NNCI Supplement Awarded
NIMH R25 Supplement Enhances Resources for Research Training
as Part of National Neuroscience Curriculum Initiative
The National Institute of Mental Health has awarded an administrative supplement to support promoting research training during psychiatry residency as part of the National Neuroscience Curriculum Initiative (NNCI).
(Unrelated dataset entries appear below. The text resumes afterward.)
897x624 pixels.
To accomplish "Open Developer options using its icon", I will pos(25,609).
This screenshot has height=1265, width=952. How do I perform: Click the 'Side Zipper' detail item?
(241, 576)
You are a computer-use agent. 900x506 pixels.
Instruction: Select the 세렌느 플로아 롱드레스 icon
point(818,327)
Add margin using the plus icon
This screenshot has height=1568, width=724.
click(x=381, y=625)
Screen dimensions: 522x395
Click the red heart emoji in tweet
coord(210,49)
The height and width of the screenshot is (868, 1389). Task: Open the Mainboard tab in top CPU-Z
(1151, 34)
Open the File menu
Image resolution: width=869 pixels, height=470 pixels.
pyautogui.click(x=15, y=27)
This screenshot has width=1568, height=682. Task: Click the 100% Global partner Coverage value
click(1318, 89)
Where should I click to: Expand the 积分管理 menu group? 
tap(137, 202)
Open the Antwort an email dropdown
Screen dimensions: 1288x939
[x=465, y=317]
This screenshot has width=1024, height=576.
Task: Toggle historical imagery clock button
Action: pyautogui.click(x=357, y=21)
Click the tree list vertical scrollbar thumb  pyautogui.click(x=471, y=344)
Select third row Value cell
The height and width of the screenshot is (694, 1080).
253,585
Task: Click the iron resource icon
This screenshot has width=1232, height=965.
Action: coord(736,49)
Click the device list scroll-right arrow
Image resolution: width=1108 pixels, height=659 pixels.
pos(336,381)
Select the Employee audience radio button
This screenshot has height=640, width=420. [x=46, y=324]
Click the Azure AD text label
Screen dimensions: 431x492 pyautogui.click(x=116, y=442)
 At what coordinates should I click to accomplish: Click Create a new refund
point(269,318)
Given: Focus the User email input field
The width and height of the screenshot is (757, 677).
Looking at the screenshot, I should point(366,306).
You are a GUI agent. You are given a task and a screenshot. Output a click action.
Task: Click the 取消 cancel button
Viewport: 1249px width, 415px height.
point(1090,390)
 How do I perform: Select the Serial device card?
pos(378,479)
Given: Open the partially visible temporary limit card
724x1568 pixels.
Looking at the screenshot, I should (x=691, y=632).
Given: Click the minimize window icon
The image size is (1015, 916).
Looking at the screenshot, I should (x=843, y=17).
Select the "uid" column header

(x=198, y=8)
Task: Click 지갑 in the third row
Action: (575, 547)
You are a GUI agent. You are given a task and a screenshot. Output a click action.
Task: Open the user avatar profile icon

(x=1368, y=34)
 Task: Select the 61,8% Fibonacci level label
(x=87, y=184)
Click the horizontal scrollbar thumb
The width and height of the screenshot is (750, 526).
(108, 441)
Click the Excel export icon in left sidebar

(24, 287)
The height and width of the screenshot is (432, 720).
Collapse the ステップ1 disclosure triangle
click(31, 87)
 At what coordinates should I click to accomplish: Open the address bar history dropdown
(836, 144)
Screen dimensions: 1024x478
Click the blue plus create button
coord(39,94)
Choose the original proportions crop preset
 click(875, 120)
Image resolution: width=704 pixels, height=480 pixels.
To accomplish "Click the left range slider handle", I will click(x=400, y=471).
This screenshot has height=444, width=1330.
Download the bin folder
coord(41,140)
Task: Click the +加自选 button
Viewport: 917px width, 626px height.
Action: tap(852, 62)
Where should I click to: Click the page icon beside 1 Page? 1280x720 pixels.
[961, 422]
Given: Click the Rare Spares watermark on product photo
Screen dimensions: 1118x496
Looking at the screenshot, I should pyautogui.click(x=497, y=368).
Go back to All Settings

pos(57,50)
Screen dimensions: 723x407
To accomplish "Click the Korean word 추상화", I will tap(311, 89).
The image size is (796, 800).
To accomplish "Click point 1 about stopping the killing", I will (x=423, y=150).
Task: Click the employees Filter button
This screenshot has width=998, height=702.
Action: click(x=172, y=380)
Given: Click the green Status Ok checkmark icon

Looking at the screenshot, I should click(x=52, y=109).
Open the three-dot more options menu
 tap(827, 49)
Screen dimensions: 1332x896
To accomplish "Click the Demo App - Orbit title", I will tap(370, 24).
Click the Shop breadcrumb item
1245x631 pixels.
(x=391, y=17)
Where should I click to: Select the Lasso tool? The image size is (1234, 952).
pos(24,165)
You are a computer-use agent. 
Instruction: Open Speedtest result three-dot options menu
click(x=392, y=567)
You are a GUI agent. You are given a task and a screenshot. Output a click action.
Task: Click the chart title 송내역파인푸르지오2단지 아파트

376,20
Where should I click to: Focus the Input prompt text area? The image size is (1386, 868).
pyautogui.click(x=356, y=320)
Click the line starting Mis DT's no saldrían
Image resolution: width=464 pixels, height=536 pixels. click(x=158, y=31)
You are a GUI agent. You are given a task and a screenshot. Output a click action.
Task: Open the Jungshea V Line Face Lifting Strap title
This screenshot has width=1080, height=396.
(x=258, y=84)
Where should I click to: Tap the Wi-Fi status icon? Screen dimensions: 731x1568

Michael Travis, MD, Associate Professor of Psychiatry at the University of Pittsburgh School of Medicine and Director of the Office of Residency Training at Western Psychiatric Institute and Clinic of UPMC, serves as a co-chair of the NNCI in partnership with his colleagues Drs. David Ross of Yale and Melissa Arbuckle of Columbia University. The supplement is an addition to an existing R25 grant awarded to Jane Eisen, MD of Brown University, who serves as the Chair of the NNCI Advisory Board. The aim of the NNCI is to create an educational framework, based on adult learning theory and educational best practices, to make the latest cutting edge findings from Clinical Neuroscience available to all learners in a way that is understandable and will inform patient centered care.
The basic structure of the NNCI framework is based upon DSM categorical diagnoses. However, each diagnostic module will also be linked to relevant domains within the Research Domain Criteria (RDoC). It is anticipated that each domain may appear in several different categorical diagnoses. This will aid both integration and repeated learning. The Curriculum Design will include modules on Foundational Neuroscience in Psychiatry, Biopsychosocial Formulation, an Integrative Case Conference/Translational Neuroscience format, and Neuroscience in the Media, among others. Materials from the NNCI will be opening accessible and will focus on both the process of teaching neuroscience effectively and teaching content. Content will be drawn from existing sources as well as material newly developed for the NNCI curriculum design.
When fully implemented, the NNCI will provide a cohesive and inclusive forum for the sharing and disseminating teaching methods and materials developed by clinician educators for clinician educators informed by the wider neuroscience community. An important goal of this initiative is to reduce the time between scientific discovery and the implementation and development of psychiatry as a clinical neuroscience discipline within medicine where every practitioner is thinking about neuropathophysiology during every patient encounter.